Document excerpt >>
Nine New Critical Raw Materials

In 2017, nine critical raw materials were added to the EU’s Critical Raw Materials list. While the 27 materials that have made the list are all “critical”, we have selected another three of the new additions, which stand out as of particular importance to current and future European societal needs.

Bismuth – application in medicines

Bismuth is a very brittle metal and shares its chemical properties with arsenic and antimony. Its main physical properties are a low melting point, second lowest thermal conductivity after mercury, and a capacity to expand on freezing. Its main uses are in pharmaceutical and cosmetics products where its non-toxicity is highly valuable. In modern medicine, bismuth compounds are mainly applied clinically for gastrointestinal disorders as anti-ulcer agents.  Fusible alloys represent the second most important use. Bismuth is notably used as a replacement for more harmful metals (in particular for lead) in solders. Other uses include metallurgical additives and a number of other industrial applications such as coatings, pigments, and electronics.

Supplied records >>
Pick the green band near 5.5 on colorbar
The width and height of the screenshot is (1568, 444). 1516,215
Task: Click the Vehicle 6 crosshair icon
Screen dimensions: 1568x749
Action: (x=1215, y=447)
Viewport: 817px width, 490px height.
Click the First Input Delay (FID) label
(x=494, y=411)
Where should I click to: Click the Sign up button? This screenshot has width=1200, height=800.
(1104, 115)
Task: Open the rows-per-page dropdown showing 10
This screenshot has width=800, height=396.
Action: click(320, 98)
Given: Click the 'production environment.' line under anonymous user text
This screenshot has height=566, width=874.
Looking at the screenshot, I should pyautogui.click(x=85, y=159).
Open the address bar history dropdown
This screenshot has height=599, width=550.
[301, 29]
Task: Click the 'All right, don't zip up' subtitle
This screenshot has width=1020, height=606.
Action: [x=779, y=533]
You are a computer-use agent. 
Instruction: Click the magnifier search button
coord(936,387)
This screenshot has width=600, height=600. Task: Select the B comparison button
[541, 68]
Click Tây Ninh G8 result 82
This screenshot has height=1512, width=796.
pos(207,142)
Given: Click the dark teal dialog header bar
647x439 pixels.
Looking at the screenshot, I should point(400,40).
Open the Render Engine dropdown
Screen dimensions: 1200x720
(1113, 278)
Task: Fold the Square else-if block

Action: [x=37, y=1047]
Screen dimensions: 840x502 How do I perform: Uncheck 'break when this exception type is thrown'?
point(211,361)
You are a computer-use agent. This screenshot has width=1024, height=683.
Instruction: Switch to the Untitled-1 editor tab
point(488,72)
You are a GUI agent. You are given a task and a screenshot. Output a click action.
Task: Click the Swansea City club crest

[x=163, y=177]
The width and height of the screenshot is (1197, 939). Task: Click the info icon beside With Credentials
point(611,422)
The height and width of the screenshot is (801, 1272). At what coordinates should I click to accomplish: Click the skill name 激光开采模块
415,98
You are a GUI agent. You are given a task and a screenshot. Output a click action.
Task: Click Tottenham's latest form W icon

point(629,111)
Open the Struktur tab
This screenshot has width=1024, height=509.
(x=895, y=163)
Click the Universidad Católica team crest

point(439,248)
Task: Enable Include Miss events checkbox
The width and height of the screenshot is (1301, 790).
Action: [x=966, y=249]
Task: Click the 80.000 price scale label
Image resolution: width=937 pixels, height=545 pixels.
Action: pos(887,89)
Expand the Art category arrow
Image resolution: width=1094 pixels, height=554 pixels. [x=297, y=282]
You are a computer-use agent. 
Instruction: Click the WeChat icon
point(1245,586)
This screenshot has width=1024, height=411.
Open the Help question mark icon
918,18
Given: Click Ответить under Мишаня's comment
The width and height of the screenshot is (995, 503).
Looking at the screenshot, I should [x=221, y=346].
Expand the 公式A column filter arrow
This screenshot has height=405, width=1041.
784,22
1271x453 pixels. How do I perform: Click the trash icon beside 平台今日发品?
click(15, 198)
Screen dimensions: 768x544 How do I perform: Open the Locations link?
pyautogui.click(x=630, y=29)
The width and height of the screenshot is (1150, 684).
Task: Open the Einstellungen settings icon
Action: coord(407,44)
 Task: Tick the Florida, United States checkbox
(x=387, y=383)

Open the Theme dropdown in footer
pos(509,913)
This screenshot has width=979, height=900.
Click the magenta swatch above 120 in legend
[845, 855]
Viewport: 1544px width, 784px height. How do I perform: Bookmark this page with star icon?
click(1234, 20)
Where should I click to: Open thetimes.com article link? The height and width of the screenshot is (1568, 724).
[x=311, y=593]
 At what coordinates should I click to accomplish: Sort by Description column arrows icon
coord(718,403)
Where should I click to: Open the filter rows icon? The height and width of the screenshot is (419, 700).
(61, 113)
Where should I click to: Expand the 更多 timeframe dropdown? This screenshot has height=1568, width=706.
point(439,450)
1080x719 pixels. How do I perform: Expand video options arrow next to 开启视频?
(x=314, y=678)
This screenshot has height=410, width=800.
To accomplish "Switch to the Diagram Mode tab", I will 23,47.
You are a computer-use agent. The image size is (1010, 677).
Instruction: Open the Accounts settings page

About this exercise >>
Set down the stretch of the bismuth text from "Bismuth is a" through "pigments, and electronics.", word for word. The records can be set aside.

Expected answer >>
Bismuth is a very brittle metal and shares its chemical properties with arsenic and antimony. Its main physical properties are a low melting point, second lowest thermal conductivity after mercury, and a capacity to expand on freezing. Its main uses are in pharmaceutical and cosmetics products where its non-toxicity is highly valuable. In modern medicine, bismuth compounds are mainly applied clinically for gastrointestinal disorders as anti-ulcer agents.  Fusible alloys represent the second most important use. Bismuth is notably used as a replacement for more harmful metals (in particular for lead) in solders. Other uses include metallurgical additives and a number of other industrial applications such as coatings, pigments, and electronics.